- Given task 1: Please copy the stretch of the listing from the line containing "Given: Click inside" through the end of the listing, both ends included, exactly and without the pictures.

- Text to read:
Sunday, November 21, 2010

Vintage piece: Busta...Busted.

Hi. This is a newly added feature to the bougi blog: the ''vintage piece''. Older articles, from yesteryear, that we feel deserve a re-mergence into the spotlight. A classic piece of editorial, worthy of a good reread.

Our first in a series of vintage pieces, is provided below. Enjoy:

So, I have a little problem.

Busta Rhymes and 'Arab money'. A
bsurdly sampling the Qu'ran , gambling with the ghost of Arafat. ''Ay-rab'' money. What is this? Some kind of outright disrespect? A really, really bad joke? An attempt to solidify Western media's agenda of culturally dividing East and West, or...what, exactly?



You know, I often wonder about Mr. Rhyme's reaction if say, Justin Timberlake released a song called 'Negro Chicken'; a wonderfully produced track focused on the beauty of southern fried poultry, as made best by Black people, especially when accompanied with some of big mama's gravy. A pimp cup of watermelon heaven to wash it all down, ooooh and some of those tasty 'grits', flavoured so deliciously by today's pick of baby mamas. The video even includes a scene of JT playing dominos, with his 'bitch', his bulldog and a dead Malcolm X.

Not quite so peachy, is it?

"We gettin' Ay-rab money!" Ay-rab? And this song is in heavy-rotation?



Furthermore, considering Akon's a little more cultured than his peers, it is particularly sad that as a born and raised Senegalese Muslim, he too, along with his Iraqi DJ (Khaled) would actually endorse, and take part in this facade.

- Entries shown:
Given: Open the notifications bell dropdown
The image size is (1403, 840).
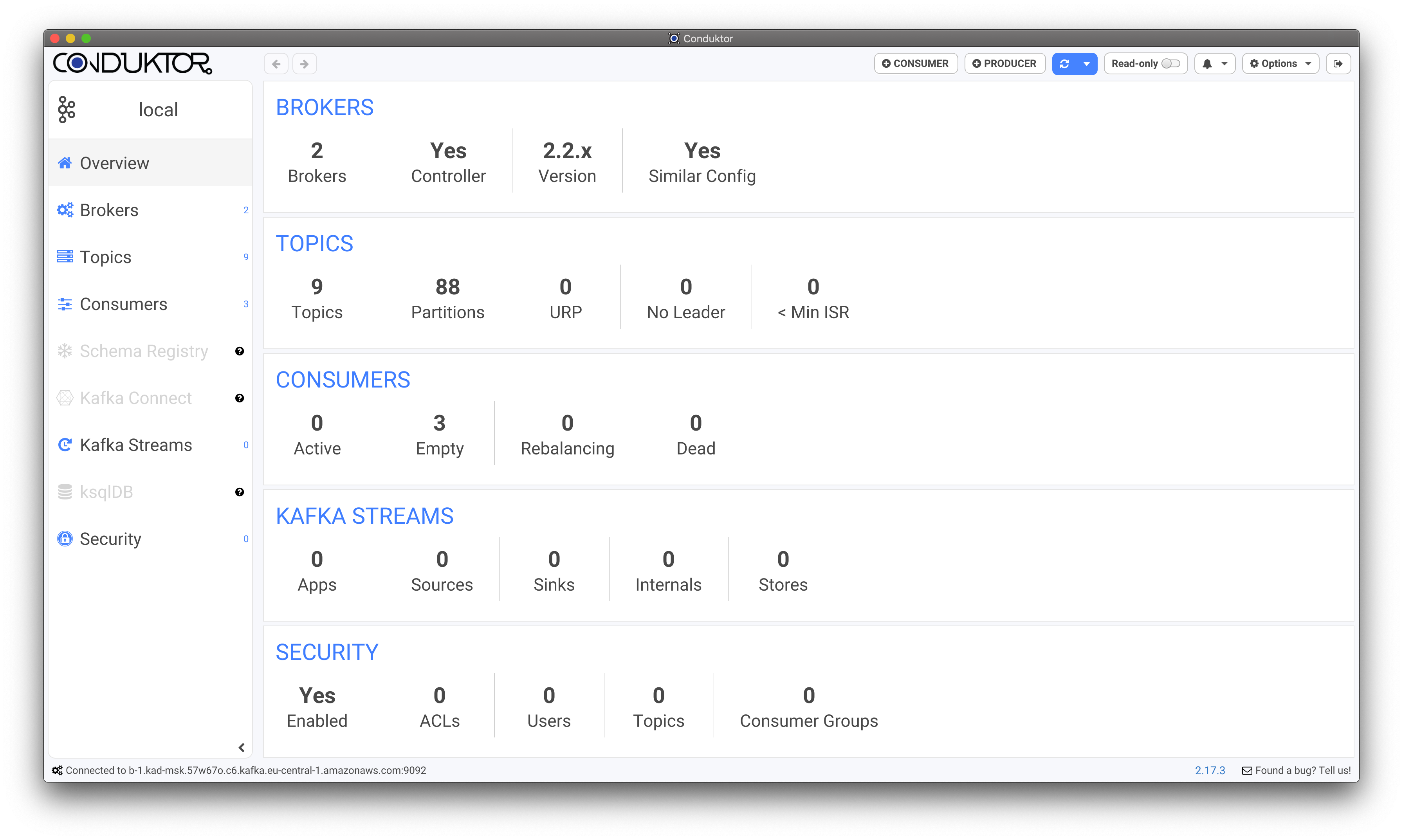Looking at the screenshot, I should [1215, 64].
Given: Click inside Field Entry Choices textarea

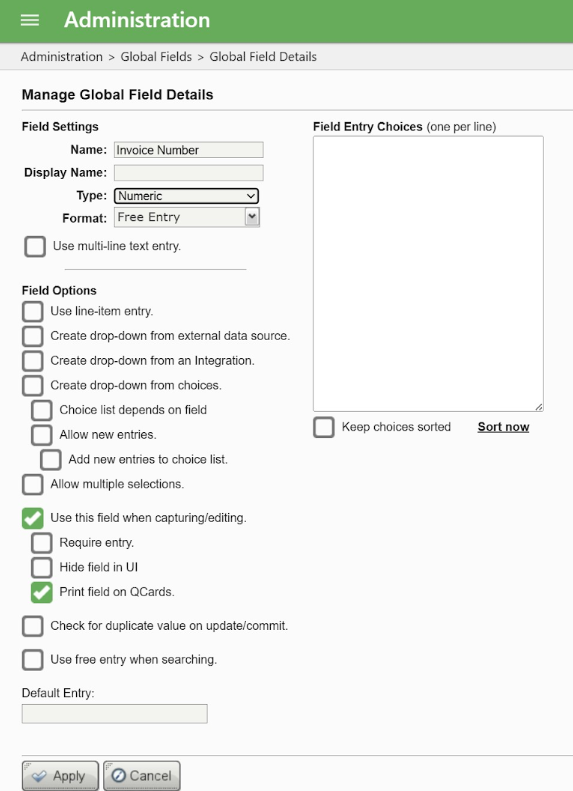Looking at the screenshot, I should coord(428,273).
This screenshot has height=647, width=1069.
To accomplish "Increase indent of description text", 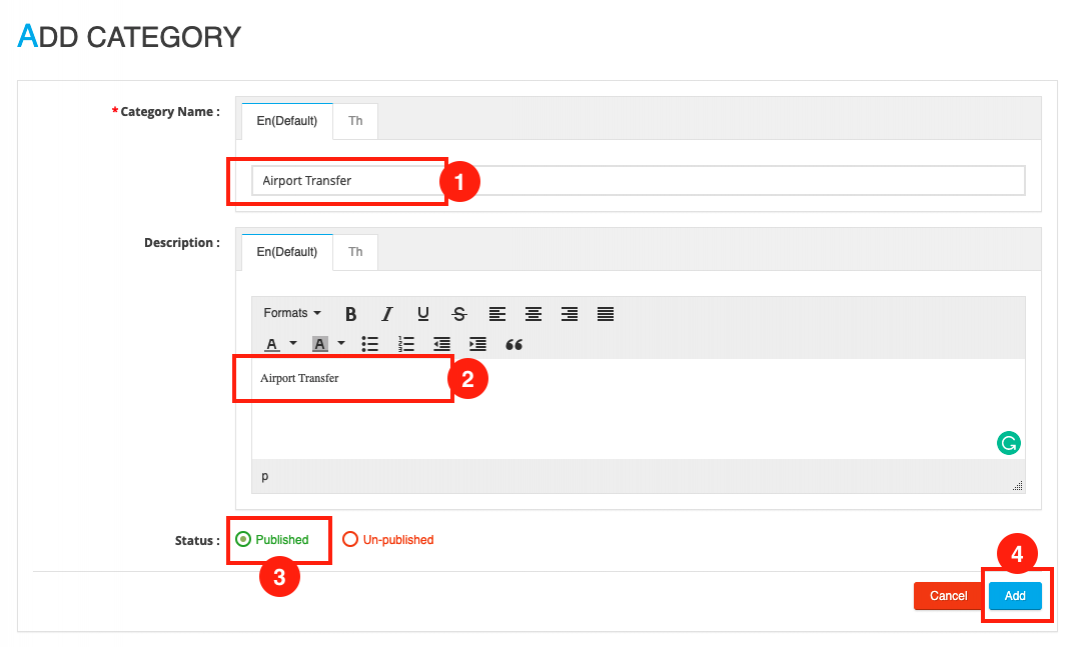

- Given task 2: Repeat word for word the stretch of the Busta Rhymes blog post from "Vintage piece: Busta...Busted." through "West, or...what, exactly?".

- Task solution 1:
Given: Click inside Field Entry Choices textarea

Looking at the screenshot, I should coord(428,273).
This screenshot has height=647, width=1069.
To accomplish "Increase indent of description text", 

- Task solution 2:
Vintage piece: Busta...Busted.

Hi. This is a newly added feature to the bougi blog: the ''vintage piece''. Older articles, from yesteryear, that we feel deserve a re-mergence into the spotlight. A classic piece of editorial, worthy of a good reread.

Our first in a series of vintage pieces, is provided below. Enjoy:

So, I have a little problem.

Busta Rhymes and 'Arab money'. A
bsurdly sampling the Qu'ran , gambling with the ghost of Arafat. ''Ay-rab'' money. What is this? Some kind of outright disrespect? A really, really bad joke? An attempt to solidify Western media's agenda of culturally dividing East and West, or...what, exactly?